Collected data entries
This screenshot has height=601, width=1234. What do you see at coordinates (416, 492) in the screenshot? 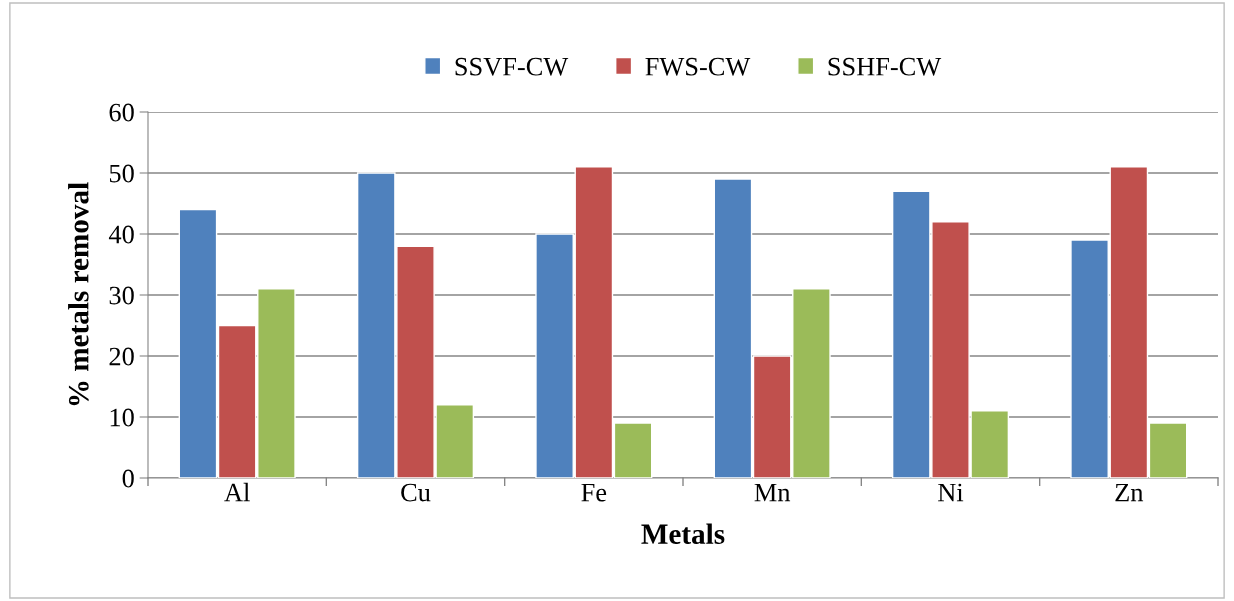
I see `x-tick-label: Cu` at bounding box center [416, 492].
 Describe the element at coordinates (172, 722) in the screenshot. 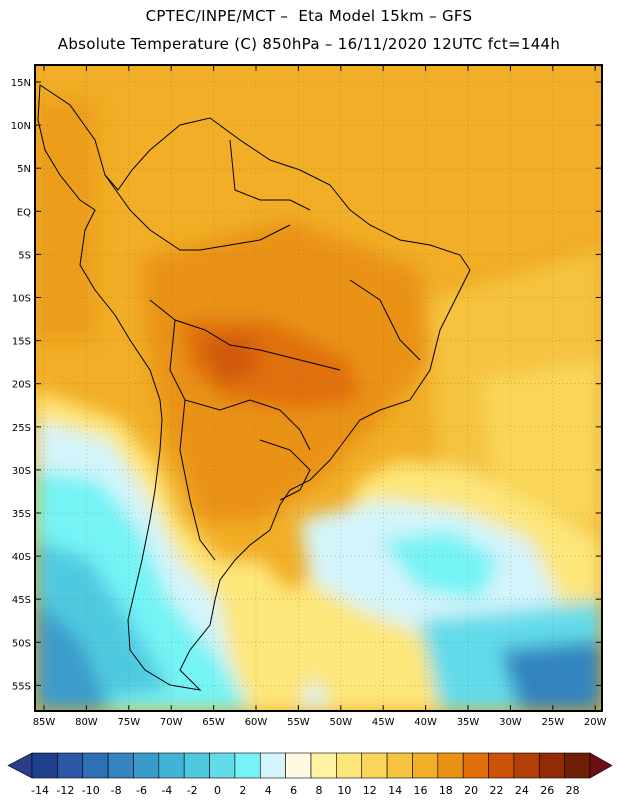

I see `lon-label: 70W` at that location.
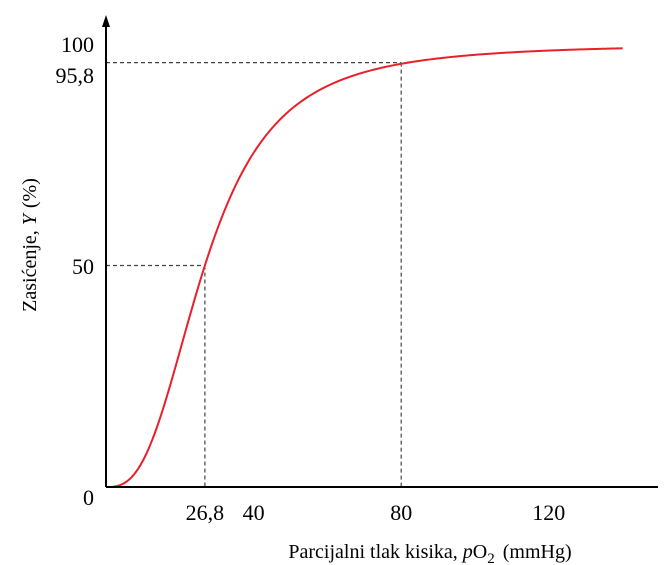 The image size is (666, 565). I want to click on x-tick-label-1: 40, so click(254, 512).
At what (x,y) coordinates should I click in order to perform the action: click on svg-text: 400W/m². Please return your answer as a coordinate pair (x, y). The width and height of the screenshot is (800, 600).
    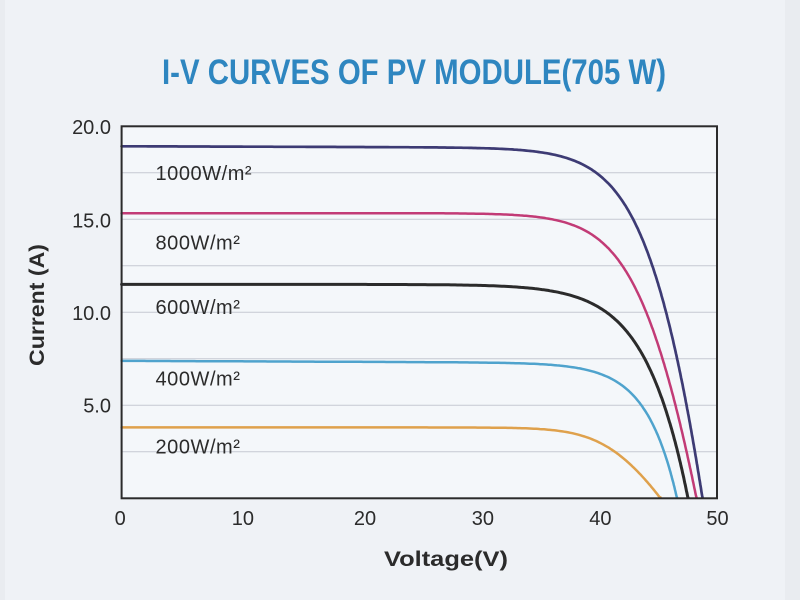
    Looking at the image, I should click on (198, 379).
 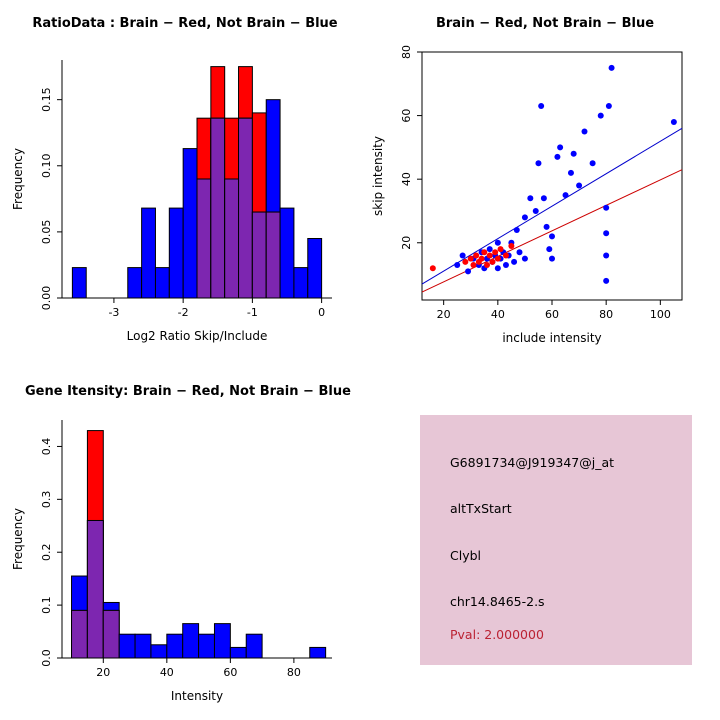 I want to click on svg-text: 0.05, so click(x=46, y=232).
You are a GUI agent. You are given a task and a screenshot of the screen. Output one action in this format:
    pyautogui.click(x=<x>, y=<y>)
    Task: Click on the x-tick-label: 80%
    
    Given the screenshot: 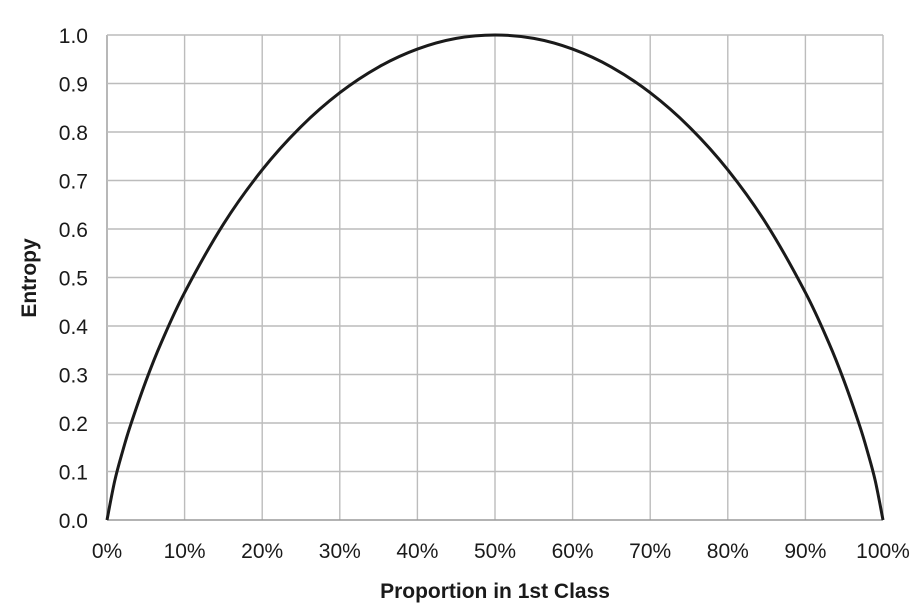 What is the action you would take?
    pyautogui.click(x=728, y=552)
    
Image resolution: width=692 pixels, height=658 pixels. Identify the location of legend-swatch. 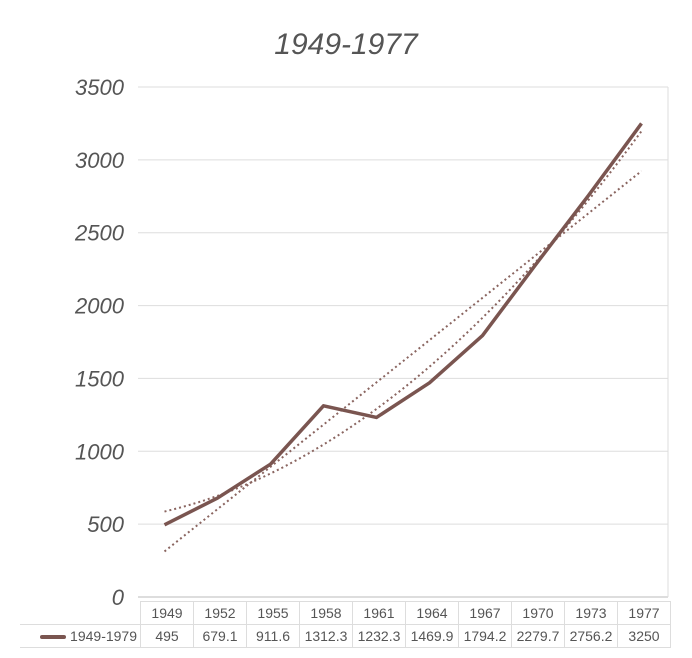
(54, 638).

== Task objective ==
Count the lines in the entries above that contain the word "should", treating uppercase and lowercase as different. Reply with only the number.

== Task solution ==
2